Citações Destacadas:
“Quando Foucault considera a heterogeneidade difusa do poder, ele não ignora a imensa
heterogeneidade institucional que Althusser aqui tenta esquematizar. De maneira
semelhante, ao falar de alianças e sistemas de signos, o Estado e máquinas de guerra
(mille plateaux), Deleuze e Guattari estão revelando exatamente esse campo. Foucault
não pode, entretanto, admitir que uma elaborada teoria da ideologia reconheça sua própria
produção material na institucionalidade, assim como nos "instrumentos efetivos para a
formação e acumulação de conhecimento"” (SPIVAK, 2010, p. 27).
“A ideologia como "falsa consciência" (ser enganado) foi questionada por Althusser. Até
mesmo Reich sugeriu uma relação com as noções de vontade coletiva, em vez de uma
dicotomia entre decepção e desejo desenganado: "Devemos aceitar o grito de Reich: não,
as massas não foram enganadas; em um momento específico, elas realmente desejaram
um regime fascista"(IFD, p. 215) ” (SPIVAK, 2010, p. 28).
“Foucault articula um outro corolário da negação do papel da ideologia ao reproduzir as
relações sociais de produção: uma valorização não questionada do oprimido como sujeito,
o "ser objeto", como Deleuze admiravelmente ressalta: "estabelecer condições nas quais
os prisioneiros seriam capazes de falar por si mesmos". Foucault acrescenta que "as
massas sabem perfeitamente bem, claramente" - mais uma vez, aparece aqui a temática
de não ser enganado - "eles sabem muito mais do que [o intelectual] e certamente o dizem
muito bem" (FO, p. 206-207) ” (SPIVAK, 2010, p. 29).
"A realidade é o que realmente acontece numa fábrica, numa escola, nos quartéis, numa
prisão, numa delegacia de polícia" (FD, p. 212). Essa exclusão da necessidade da difícil
tarefa de realizar uma produção ideológica contra-hegemônica não tem sido salutar.
Acabou por auxiliar o empirismo positivista - o princípio justificável de um
neocolonialismo capitalista avançado – a definir sua própria arena como a da "experiência
concreta", "o que realmente acontece". De fato, a experiência concreta que garante o apelo
político de prisioneiros, soldados e estudantes é revelada por meio da experiência concreta
do intelectual, aquele que diagnostica a epísteme." Nem Deleuze, nem Foucault parecem
estar cientes de que o intelectual, inserido no contexto do capital socializado e alardeando
a experiência concreta, pode ajudar a consolidar a divisão internacional do trabalho” ”
(SPIVAK, 2010, p. 30).
Se este é, de fato, o argumento de Deleuze, sua articulação é problemática. Dois sentidos
do termo "representação" são agrupados: a representação como "falar por": como ocorre
na política, e representação como "re-presentação", como aparece na arte ou na filosofia.

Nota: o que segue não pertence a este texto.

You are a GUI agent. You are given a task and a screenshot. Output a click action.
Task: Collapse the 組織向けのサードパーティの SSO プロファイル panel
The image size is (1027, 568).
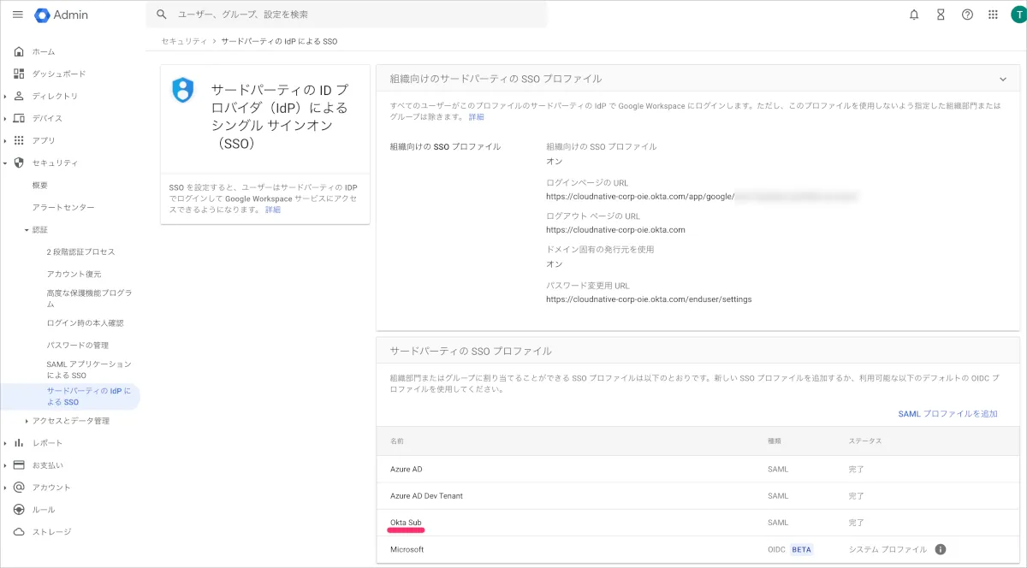tap(1003, 79)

Como a teoria é também apenas uma "ação", o teórico não representa (fala por) o grupo
oprimido. De fato o sujeito não é visto como uma consciência representativa (uma
consciência que "re-presenta" a realidade adequadamente). Esses dois sentidos do termo
representação - no contexto da formação do Estado e da lei, por um lado, e da afirmação
do sujeito por outro - estão relacionados, mas são irredutivelmente descontínuos. Encobrir
a descontinuidade com uma analogia que é apresentada como prova reflete novamente
uma forma paradoxal de privilegiar o sujeito." Visto que "a pessoa que fala e age (...) é
sempre uma multiplicidade"(SPIVAK, 2010, p. 31-32).